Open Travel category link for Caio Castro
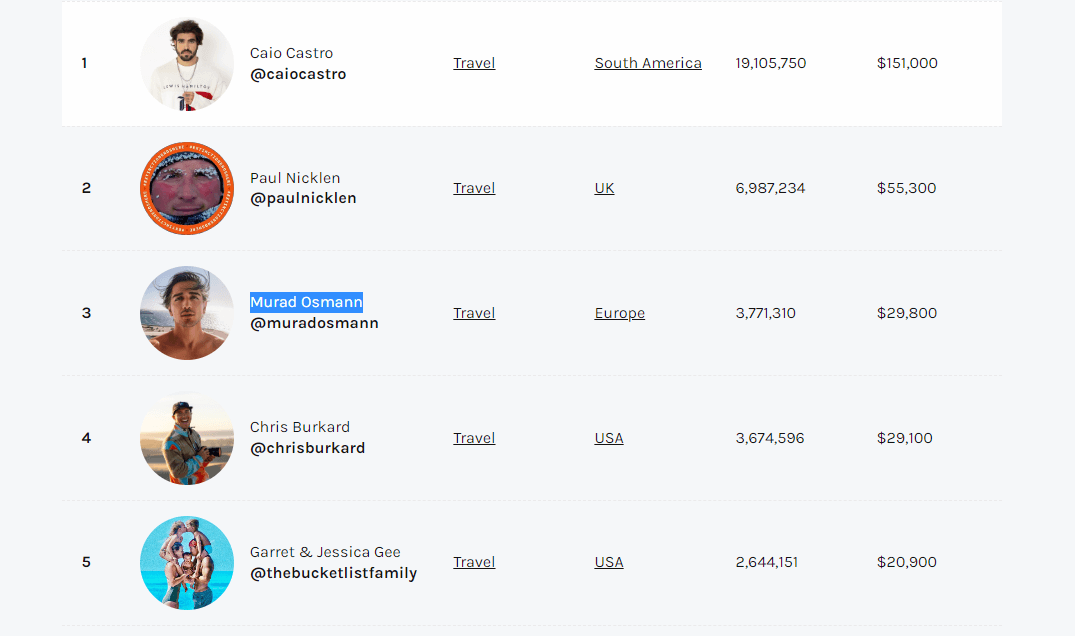The height and width of the screenshot is (636, 1075). pos(474,63)
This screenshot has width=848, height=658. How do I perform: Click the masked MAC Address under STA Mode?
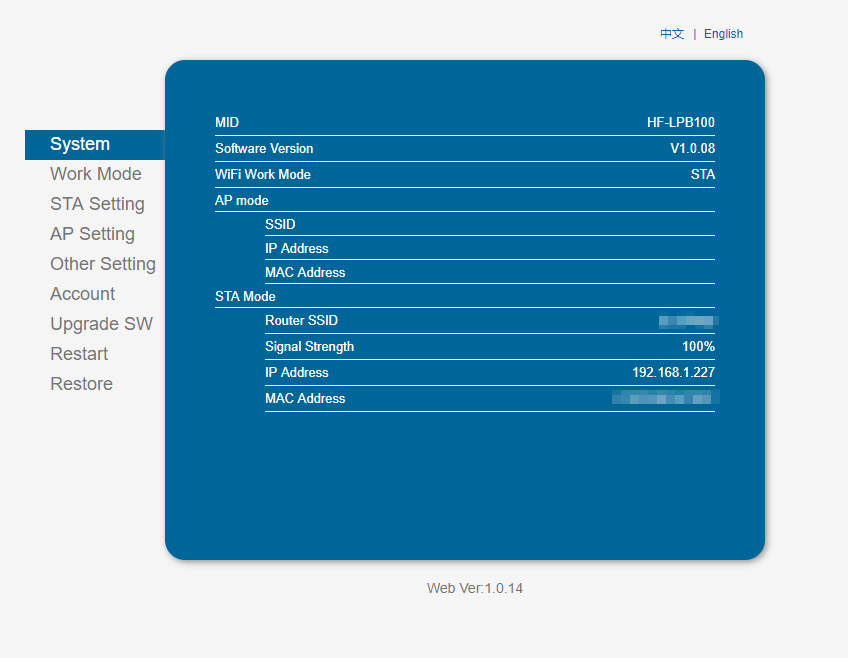[490, 398]
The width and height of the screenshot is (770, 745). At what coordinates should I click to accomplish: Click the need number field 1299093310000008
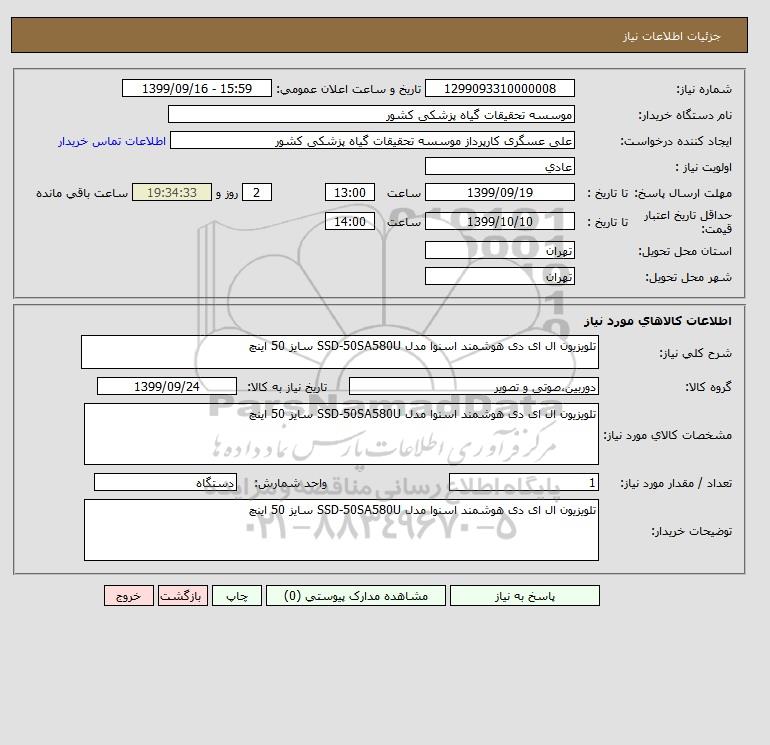499,88
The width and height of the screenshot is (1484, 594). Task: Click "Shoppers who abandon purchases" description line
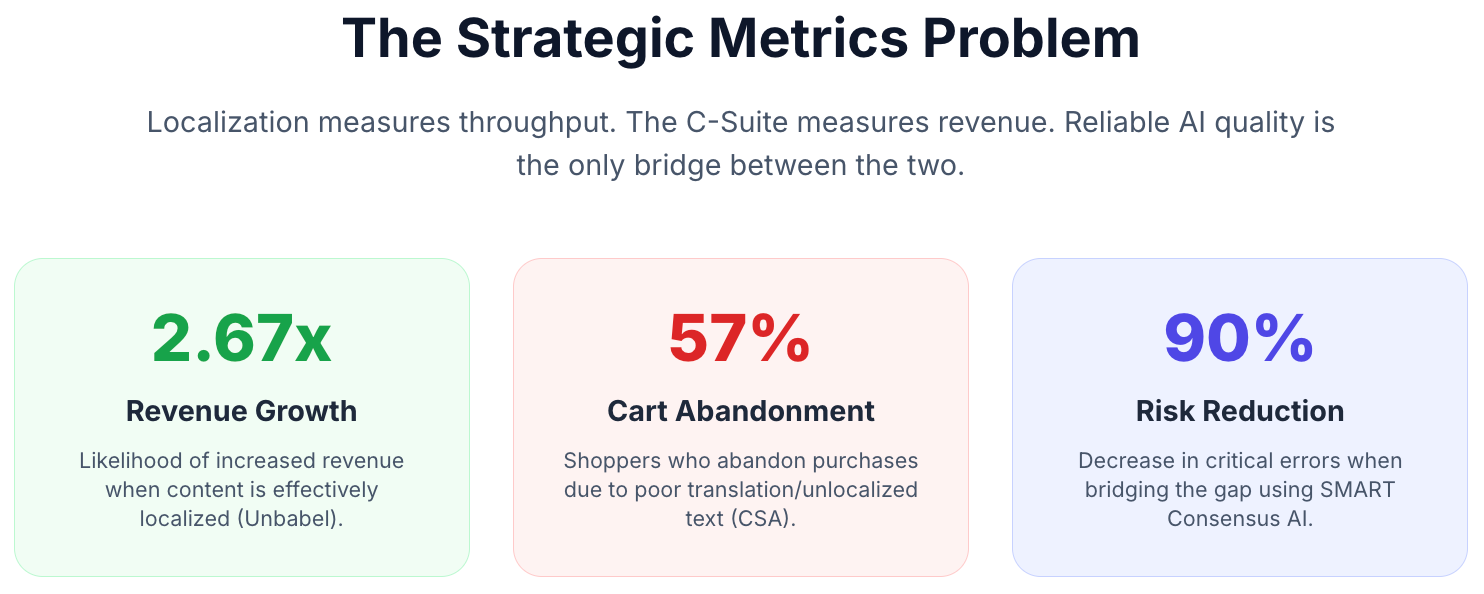click(x=740, y=461)
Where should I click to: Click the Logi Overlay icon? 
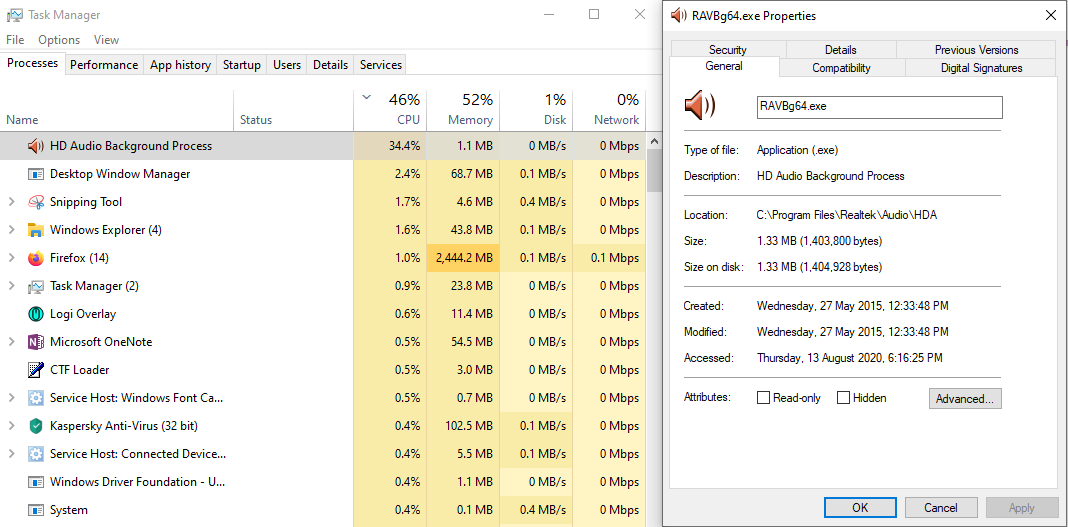coord(35,314)
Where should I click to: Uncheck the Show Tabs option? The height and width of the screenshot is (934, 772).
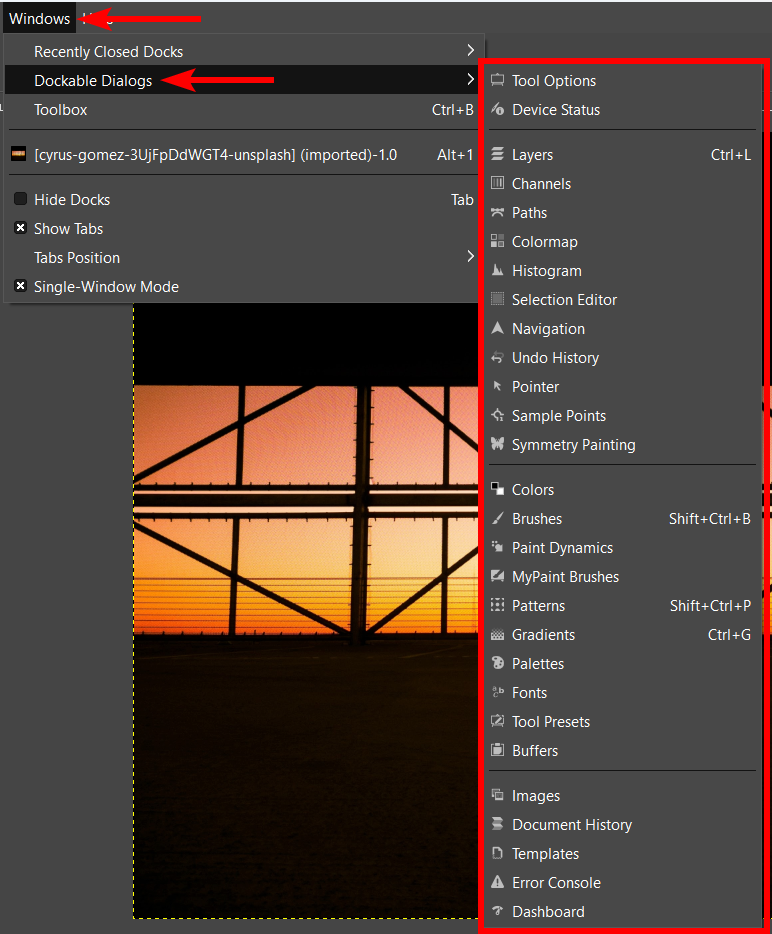(x=20, y=229)
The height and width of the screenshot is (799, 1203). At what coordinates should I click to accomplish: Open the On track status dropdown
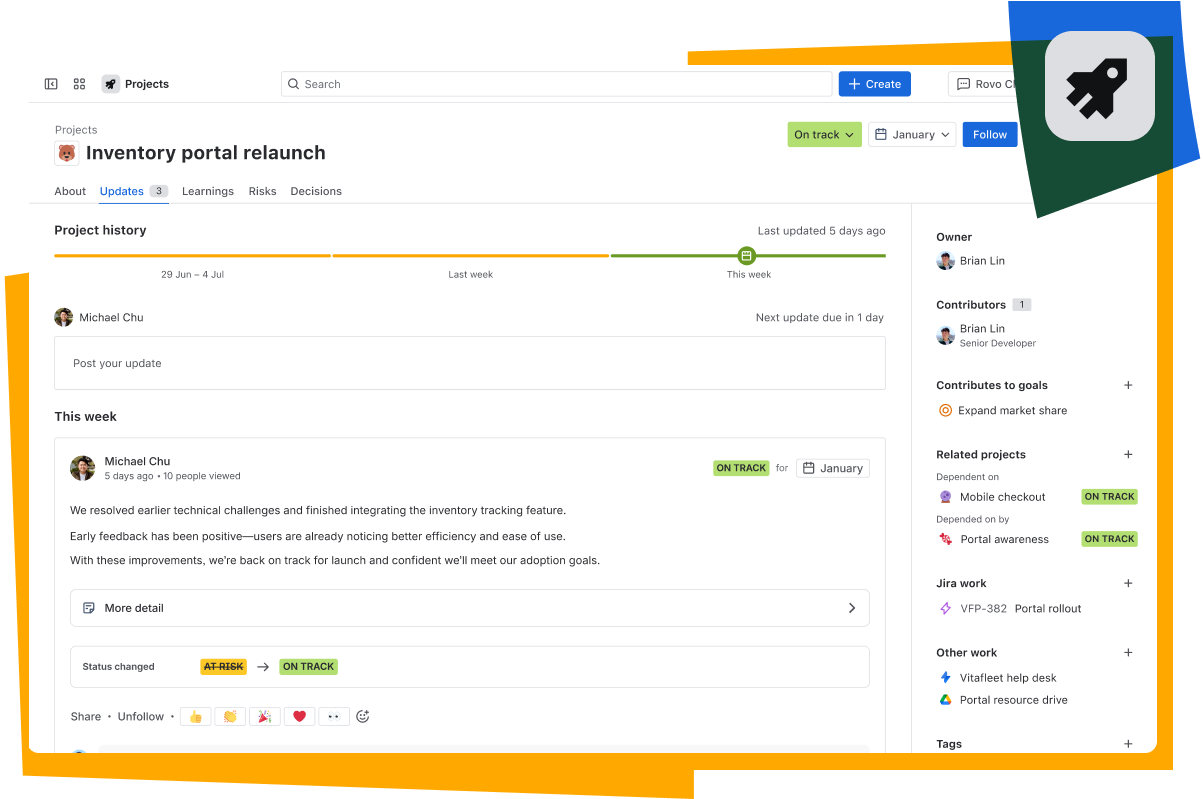[824, 135]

::::::

→ **ASSIGNMENT**: Above are the records; print them all exactly and keep the pictures out.

→ **ANSWER TO THIS TASK**:
Open Travel category link for Caio Castro
The height and width of the screenshot is (636, 1075). pos(474,63)
This screenshot has width=848, height=658. How do I perform: Click the masked MAC Address under STA Mode?
[490, 398]
The width and height of the screenshot is (770, 745). At what coordinates should I click to accomplish: Click the need number field 1299093310000008
499,88
The width and height of the screenshot is (1484, 594). Task: Click "Shoppers who abandon purchases" description line
click(x=740, y=461)
Where should I click to: Click the Logi Overlay icon? 
coord(35,314)
Where should I click to: Uncheck the Show Tabs option? The height and width of the screenshot is (934, 772).
(x=20, y=229)
The height and width of the screenshot is (799, 1203). At what coordinates should I click to accomplish: Open the On track status dropdown
[824, 135]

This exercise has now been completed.